(Given request): Present everything in the entries from the line containing "Click the Copyright" down to the line containing "will pyautogui.click(x=15, y=263).", both included, as a numbered list without blank lines.

(Given records):
:::::

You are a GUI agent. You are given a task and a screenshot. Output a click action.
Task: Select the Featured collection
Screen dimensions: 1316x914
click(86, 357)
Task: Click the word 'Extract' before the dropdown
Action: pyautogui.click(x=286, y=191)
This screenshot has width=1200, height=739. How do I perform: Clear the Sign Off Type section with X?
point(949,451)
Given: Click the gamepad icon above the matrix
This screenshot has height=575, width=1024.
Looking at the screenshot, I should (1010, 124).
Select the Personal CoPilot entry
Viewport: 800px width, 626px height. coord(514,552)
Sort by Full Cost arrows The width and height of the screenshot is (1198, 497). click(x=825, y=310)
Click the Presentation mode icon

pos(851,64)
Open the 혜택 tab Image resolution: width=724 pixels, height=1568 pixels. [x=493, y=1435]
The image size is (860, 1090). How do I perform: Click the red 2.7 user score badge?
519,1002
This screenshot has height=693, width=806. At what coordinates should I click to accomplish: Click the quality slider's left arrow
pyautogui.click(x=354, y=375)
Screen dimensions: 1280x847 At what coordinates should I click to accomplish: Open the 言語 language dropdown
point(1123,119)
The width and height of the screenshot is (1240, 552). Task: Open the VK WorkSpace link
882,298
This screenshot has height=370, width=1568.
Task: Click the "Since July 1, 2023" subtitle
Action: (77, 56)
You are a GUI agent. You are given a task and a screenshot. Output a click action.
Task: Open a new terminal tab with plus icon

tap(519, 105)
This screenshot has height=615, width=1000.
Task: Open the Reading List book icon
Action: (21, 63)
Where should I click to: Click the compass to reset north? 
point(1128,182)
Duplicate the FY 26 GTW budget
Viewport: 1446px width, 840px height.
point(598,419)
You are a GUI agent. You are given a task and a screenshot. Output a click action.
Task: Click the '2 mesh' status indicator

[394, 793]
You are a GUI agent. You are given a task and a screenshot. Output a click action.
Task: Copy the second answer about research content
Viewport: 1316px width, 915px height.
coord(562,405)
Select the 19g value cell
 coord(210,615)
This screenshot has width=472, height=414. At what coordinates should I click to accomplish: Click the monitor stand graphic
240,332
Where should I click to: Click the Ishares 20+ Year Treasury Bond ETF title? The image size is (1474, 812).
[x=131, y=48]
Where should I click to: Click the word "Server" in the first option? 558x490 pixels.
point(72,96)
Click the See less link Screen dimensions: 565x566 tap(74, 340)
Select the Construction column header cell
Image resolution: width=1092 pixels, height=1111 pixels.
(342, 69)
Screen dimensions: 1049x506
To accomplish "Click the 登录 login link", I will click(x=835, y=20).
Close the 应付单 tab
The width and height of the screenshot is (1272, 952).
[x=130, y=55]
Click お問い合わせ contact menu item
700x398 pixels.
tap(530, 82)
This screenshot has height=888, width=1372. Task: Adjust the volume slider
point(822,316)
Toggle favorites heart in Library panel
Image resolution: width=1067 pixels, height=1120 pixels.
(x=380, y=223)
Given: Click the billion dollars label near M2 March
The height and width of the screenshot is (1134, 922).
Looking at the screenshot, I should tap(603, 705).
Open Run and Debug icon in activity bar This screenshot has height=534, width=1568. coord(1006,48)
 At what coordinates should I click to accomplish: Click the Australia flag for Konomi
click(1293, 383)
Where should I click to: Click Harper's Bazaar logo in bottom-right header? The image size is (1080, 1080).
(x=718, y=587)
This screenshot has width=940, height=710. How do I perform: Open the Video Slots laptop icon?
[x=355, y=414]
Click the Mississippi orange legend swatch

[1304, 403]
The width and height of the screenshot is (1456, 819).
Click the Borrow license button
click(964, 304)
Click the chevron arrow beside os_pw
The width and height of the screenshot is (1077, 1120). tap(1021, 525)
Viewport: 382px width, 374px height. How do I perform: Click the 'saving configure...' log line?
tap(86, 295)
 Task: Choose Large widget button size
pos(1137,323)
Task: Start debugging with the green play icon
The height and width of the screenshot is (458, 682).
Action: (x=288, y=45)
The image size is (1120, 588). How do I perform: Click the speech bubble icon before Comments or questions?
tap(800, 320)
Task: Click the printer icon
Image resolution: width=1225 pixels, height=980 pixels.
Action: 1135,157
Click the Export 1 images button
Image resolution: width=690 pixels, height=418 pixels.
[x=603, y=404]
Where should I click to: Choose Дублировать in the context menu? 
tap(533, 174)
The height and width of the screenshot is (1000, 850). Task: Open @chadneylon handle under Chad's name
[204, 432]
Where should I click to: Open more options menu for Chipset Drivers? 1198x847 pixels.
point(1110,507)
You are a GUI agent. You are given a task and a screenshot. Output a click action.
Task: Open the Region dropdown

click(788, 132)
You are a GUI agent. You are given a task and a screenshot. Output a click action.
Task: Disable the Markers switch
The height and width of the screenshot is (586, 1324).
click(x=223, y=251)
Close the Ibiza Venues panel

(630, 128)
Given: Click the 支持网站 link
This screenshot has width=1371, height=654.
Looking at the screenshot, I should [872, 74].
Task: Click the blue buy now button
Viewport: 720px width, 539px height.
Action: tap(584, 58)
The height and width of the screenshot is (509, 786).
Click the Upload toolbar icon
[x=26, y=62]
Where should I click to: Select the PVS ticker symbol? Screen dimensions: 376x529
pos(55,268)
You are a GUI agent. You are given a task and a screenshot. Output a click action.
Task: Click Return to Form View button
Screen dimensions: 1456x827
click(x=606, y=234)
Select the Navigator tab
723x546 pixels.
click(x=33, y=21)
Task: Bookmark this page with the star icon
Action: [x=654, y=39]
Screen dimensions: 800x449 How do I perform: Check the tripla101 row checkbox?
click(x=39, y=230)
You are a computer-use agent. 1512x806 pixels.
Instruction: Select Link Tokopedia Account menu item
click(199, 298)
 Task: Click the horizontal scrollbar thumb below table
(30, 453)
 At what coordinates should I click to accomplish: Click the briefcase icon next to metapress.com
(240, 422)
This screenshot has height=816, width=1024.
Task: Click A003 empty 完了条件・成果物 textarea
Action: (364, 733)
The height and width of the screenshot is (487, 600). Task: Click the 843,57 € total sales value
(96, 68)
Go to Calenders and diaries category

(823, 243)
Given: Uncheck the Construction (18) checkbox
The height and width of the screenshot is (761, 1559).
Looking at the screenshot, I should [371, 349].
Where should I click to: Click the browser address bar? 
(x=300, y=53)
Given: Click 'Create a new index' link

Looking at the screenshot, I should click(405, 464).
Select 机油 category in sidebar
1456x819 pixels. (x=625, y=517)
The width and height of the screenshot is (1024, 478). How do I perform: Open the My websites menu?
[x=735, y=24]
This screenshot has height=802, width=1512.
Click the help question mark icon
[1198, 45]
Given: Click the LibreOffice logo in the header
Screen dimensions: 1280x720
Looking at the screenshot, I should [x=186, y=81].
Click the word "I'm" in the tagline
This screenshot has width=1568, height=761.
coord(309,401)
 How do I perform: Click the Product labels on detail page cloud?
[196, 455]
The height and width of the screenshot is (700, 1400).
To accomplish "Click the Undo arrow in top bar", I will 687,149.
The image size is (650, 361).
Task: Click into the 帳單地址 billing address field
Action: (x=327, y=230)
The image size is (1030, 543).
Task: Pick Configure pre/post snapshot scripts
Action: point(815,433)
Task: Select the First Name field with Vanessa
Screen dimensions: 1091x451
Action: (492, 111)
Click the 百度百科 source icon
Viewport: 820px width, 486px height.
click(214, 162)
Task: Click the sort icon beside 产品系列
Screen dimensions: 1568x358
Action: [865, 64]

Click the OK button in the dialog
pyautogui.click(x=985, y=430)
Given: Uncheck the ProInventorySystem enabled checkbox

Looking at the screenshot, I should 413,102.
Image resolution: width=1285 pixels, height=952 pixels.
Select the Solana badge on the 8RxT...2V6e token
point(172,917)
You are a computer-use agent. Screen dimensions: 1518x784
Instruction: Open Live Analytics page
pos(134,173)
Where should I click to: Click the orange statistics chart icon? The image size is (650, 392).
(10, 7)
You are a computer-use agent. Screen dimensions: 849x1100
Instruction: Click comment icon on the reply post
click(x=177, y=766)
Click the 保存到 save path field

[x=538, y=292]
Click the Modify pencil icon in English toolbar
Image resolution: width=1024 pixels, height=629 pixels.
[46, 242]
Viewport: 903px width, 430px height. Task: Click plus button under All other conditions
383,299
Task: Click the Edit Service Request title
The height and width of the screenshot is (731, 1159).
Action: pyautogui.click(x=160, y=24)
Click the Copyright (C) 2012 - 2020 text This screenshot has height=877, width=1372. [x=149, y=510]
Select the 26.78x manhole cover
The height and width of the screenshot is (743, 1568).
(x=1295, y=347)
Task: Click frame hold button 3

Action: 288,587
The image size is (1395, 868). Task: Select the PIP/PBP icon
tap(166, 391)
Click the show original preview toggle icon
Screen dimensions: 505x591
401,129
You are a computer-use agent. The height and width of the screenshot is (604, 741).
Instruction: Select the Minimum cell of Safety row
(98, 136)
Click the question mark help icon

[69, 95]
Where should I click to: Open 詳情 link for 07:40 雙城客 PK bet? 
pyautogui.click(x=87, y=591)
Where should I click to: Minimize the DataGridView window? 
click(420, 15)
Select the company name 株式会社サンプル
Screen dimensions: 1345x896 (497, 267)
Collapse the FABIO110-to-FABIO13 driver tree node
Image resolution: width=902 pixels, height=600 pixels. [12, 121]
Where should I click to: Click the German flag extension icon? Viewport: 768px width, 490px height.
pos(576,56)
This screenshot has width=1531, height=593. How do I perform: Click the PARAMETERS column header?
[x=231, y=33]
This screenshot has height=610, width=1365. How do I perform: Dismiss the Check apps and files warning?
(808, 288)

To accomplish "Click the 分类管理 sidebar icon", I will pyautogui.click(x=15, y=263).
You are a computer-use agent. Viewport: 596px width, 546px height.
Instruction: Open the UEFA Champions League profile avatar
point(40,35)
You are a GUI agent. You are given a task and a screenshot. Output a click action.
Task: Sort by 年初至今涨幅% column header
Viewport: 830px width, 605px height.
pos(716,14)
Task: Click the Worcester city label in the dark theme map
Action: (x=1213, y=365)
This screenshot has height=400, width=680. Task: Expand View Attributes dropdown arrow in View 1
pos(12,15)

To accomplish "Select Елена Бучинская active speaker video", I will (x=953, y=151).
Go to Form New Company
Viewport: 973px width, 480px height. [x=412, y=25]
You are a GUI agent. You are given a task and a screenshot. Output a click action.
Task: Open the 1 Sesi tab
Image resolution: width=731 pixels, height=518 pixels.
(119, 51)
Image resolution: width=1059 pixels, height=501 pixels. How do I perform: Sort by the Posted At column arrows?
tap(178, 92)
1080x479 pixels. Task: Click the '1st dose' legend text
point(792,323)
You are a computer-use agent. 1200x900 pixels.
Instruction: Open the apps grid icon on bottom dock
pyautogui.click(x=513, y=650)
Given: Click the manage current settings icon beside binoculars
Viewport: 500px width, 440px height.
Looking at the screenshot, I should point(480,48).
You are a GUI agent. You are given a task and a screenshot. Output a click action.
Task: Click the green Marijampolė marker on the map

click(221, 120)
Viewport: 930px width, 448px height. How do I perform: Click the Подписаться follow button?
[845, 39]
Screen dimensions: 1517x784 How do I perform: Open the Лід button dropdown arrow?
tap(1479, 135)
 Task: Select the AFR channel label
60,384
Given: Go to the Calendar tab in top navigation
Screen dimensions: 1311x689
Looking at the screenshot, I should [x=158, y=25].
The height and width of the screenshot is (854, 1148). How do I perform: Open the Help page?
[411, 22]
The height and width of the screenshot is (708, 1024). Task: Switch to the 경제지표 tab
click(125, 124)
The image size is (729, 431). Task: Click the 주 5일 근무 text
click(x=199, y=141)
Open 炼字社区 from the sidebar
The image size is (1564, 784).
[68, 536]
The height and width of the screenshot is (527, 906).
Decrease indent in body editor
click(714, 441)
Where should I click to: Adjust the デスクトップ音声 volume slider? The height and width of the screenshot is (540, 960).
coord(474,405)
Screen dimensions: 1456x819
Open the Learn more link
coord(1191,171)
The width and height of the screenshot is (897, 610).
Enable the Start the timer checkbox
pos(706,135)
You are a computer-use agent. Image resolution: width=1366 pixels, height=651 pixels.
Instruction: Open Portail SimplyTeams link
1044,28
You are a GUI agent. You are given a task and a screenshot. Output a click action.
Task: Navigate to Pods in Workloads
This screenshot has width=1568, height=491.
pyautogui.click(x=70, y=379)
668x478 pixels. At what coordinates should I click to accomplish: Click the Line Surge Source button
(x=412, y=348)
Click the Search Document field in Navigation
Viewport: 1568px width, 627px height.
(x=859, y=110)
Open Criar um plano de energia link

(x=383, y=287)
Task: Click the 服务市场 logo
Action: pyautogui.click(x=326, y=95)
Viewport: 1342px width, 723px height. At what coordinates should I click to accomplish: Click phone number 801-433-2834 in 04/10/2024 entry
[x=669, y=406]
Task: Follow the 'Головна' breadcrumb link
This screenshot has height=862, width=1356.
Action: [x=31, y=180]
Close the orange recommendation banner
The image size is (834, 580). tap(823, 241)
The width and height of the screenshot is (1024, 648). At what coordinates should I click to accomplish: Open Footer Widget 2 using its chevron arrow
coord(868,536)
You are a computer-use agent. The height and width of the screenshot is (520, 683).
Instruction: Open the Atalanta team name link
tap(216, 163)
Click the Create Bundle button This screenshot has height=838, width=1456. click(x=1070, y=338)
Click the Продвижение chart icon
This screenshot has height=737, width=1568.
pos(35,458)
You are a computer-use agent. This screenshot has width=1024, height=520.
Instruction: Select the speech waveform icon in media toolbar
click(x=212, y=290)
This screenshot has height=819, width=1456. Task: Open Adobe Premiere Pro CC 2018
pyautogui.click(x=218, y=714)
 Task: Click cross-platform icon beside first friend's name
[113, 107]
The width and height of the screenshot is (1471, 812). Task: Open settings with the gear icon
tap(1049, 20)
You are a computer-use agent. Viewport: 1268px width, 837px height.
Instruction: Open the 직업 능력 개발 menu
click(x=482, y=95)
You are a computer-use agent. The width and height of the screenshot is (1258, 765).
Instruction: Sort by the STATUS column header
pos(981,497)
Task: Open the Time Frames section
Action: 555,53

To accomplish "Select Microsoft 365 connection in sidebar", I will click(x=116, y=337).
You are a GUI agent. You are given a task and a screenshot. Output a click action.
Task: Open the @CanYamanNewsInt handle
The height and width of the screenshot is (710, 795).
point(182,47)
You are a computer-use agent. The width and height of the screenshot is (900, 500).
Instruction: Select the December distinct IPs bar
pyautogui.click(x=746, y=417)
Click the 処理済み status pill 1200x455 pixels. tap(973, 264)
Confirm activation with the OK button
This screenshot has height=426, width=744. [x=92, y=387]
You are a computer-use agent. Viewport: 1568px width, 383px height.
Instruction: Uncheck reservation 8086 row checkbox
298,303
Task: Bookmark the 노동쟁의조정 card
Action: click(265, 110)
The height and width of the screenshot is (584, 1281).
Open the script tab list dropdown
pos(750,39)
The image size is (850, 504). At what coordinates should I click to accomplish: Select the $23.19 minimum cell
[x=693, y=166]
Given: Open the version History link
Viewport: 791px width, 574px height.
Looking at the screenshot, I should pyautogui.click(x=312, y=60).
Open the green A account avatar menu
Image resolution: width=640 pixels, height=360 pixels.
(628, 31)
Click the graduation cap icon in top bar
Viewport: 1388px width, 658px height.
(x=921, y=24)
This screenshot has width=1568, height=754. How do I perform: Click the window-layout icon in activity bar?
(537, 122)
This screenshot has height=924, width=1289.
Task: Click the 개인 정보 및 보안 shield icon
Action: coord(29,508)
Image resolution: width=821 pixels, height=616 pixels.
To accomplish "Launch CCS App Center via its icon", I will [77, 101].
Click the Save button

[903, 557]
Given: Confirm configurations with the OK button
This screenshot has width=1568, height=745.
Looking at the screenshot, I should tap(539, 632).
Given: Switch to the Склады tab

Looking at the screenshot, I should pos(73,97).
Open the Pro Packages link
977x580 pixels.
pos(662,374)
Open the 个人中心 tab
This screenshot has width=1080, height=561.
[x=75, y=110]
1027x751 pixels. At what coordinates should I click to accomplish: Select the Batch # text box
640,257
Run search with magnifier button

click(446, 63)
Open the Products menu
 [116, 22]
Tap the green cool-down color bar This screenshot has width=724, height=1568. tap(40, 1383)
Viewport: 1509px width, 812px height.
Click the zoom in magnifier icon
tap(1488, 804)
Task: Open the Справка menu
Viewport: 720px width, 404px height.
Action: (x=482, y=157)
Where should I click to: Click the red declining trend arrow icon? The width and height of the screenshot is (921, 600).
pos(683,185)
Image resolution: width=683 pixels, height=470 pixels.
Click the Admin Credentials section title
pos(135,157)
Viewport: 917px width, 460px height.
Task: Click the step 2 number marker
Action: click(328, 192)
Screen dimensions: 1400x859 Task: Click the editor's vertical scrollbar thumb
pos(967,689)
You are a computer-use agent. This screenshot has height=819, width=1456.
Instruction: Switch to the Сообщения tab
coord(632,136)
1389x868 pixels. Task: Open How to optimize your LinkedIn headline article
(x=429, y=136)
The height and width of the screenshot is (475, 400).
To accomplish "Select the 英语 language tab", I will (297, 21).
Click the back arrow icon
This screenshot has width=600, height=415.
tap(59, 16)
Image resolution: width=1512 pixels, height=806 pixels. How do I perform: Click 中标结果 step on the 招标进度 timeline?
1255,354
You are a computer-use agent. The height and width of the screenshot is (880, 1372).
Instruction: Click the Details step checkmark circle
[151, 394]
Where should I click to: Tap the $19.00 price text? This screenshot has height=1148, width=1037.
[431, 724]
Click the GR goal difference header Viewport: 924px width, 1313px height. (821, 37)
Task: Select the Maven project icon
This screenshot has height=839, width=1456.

:::::

(Full answer):
1. Click the Copyright (C) 2012 - 2020 text This screenshot has height=877, width=1372. [x=149, y=510]
2. Select the 26.78x manhole cover
3. The height and width of the screenshot is (743, 1568).
4. (x=1295, y=347)
5. Task: Click frame hold button 3
6. Action: 288,587
7. The image size is (1395, 868). Task: Select the PIP/PBP icon
8. tap(166, 391)
9. Click the show original preview toggle icon
10. Screen dimensions: 505x591
11. 401,129
12. You are a computer-use agent. The height and width of the screenshot is (604, 741).
13. Instruction: Select the Minimum cell of Safety row
14. (98, 136)
15. Click the question mark help icon
16. [69, 95]
17. Where should I click to: Open 詳情 link for 07:40 雙城客 PK bet? 
18. pyautogui.click(x=87, y=591)
19. Where should I click to: Minimize the DataGridView window? 
20. click(420, 15)
21. Select the company name 株式会社サンプル
22. Screen dimensions: 1345x896 (497, 267)
23. Collapse the FABIO110-to-FABIO13 driver tree node
24. Image resolution: width=902 pixels, height=600 pixels. [12, 121]
25. Where should I click to: Click the German flag extension icon? Viewport: 768px width, 490px height.
26. pos(576,56)
27. This screenshot has width=1531, height=593. How do I perform: Click the PARAMETERS column header?
28. [x=231, y=33]
29. This screenshot has height=610, width=1365. How do I perform: Dismiss the Check apps and files warning?
30. (808, 288)
31. To accomplish "Click the 分类管理 sidebar icon", I will pyautogui.click(x=15, y=263).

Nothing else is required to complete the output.